» THE REQUEST:
Reproduce every one of the rows below verbatim, changing nothing in any line.

..........

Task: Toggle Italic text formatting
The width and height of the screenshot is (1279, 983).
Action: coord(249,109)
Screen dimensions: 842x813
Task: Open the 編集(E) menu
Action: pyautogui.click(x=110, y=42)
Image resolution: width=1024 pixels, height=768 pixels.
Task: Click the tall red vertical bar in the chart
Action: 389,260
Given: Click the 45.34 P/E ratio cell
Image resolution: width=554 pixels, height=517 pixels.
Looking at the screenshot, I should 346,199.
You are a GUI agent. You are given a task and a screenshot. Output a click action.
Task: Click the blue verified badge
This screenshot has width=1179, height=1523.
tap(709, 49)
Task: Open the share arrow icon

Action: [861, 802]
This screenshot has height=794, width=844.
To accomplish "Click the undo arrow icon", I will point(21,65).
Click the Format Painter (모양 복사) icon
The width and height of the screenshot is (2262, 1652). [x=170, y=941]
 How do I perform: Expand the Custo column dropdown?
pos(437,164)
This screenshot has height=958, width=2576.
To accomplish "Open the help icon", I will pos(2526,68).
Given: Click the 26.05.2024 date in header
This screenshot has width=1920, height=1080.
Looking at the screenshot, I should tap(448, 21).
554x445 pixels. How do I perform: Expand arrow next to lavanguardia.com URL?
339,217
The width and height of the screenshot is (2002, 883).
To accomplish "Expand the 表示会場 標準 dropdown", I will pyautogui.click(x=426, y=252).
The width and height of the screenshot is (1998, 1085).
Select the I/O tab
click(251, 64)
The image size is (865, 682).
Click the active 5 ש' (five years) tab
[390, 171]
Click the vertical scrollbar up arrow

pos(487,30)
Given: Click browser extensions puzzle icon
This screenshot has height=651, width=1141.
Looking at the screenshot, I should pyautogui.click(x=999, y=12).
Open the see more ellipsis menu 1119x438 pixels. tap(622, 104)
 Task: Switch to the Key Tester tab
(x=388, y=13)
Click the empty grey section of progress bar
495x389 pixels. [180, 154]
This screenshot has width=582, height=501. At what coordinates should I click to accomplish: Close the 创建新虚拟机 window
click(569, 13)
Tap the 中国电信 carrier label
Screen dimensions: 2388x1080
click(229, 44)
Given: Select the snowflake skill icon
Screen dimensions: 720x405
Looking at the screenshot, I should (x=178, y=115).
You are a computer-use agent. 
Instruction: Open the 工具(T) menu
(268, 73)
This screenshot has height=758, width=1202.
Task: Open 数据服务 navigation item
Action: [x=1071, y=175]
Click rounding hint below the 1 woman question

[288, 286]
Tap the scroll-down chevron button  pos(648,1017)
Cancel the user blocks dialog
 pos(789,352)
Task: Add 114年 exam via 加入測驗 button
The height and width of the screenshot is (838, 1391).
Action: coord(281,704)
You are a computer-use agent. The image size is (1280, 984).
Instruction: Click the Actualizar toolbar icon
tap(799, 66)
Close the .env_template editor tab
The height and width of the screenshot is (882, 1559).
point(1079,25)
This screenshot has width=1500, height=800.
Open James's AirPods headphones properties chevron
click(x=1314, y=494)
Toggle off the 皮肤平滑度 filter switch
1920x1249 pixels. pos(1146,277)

..........

» TASK OUTPUT:
Task: Toggle Italic text formatting
The width and height of the screenshot is (1279, 983).
Action: coord(249,109)
Screen dimensions: 842x813
Task: Open the 編集(E) menu
Action: pyautogui.click(x=110, y=42)
Image resolution: width=1024 pixels, height=768 pixels.
Task: Click the tall red vertical bar in the chart
Action: 389,260
Given: Click the 45.34 P/E ratio cell
Image resolution: width=554 pixels, height=517 pixels.
Looking at the screenshot, I should 346,199.
You are a GUI agent. You are given a task and a screenshot. Output a click action.
Task: Click the blue verified badge
This screenshot has width=1179, height=1523.
tap(709, 49)
Task: Open the share arrow icon

Action: [861, 802]
This screenshot has height=794, width=844.
To accomplish "Click the undo arrow icon", I will point(21,65).
Click the Format Painter (모양 복사) icon
The width and height of the screenshot is (2262, 1652). [x=170, y=941]
 How do I perform: Expand the Custo column dropdown?
pos(437,164)
This screenshot has height=958, width=2576.
To accomplish "Open the help icon", I will pos(2526,68).
Given: Click the 26.05.2024 date in header
This screenshot has width=1920, height=1080.
Looking at the screenshot, I should tap(448, 21).
554x445 pixels. How do I perform: Expand arrow next to lavanguardia.com URL?
339,217
The width and height of the screenshot is (2002, 883).
To accomplish "Expand the 表示会場 標準 dropdown", I will pyautogui.click(x=426, y=252).
The width and height of the screenshot is (1998, 1085).
Select the I/O tab
click(251, 64)
The image size is (865, 682).
Click the active 5 ש' (five years) tab
[390, 171]
Click the vertical scrollbar up arrow

pos(487,30)
Given: Click browser extensions puzzle icon
This screenshot has height=651, width=1141.
Looking at the screenshot, I should pyautogui.click(x=999, y=12).
Open the see more ellipsis menu 1119x438 pixels. tap(622, 104)
 Task: Switch to the Key Tester tab
(x=388, y=13)
Click the empty grey section of progress bar
495x389 pixels. [180, 154]
This screenshot has width=582, height=501. At what coordinates should I click to accomplish: Close the 创建新虚拟机 window
click(569, 13)
Tap the 中国电信 carrier label
Screen dimensions: 2388x1080
click(229, 44)
Given: Select the snowflake skill icon
Screen dimensions: 720x405
Looking at the screenshot, I should (x=178, y=115).
You are a computer-use agent. 
Instruction: Open the 工具(T) menu
(268, 73)
This screenshot has height=758, width=1202.
Task: Open 数据服务 navigation item
Action: [x=1071, y=175]
Click rounding hint below the 1 woman question

[288, 286]
Tap the scroll-down chevron button  pos(648,1017)
Cancel the user blocks dialog
 pos(789,352)
Task: Add 114年 exam via 加入測驗 button
The height and width of the screenshot is (838, 1391).
Action: coord(281,704)
You are a computer-use agent. The image size is (1280, 984).
Instruction: Click the Actualizar toolbar icon
tap(799, 66)
Close the .env_template editor tab
The height and width of the screenshot is (882, 1559).
point(1079,25)
This screenshot has width=1500, height=800.
Open James's AirPods headphones properties chevron
click(x=1314, y=494)
Toggle off the 皮肤平滑度 filter switch
1920x1249 pixels. pos(1146,277)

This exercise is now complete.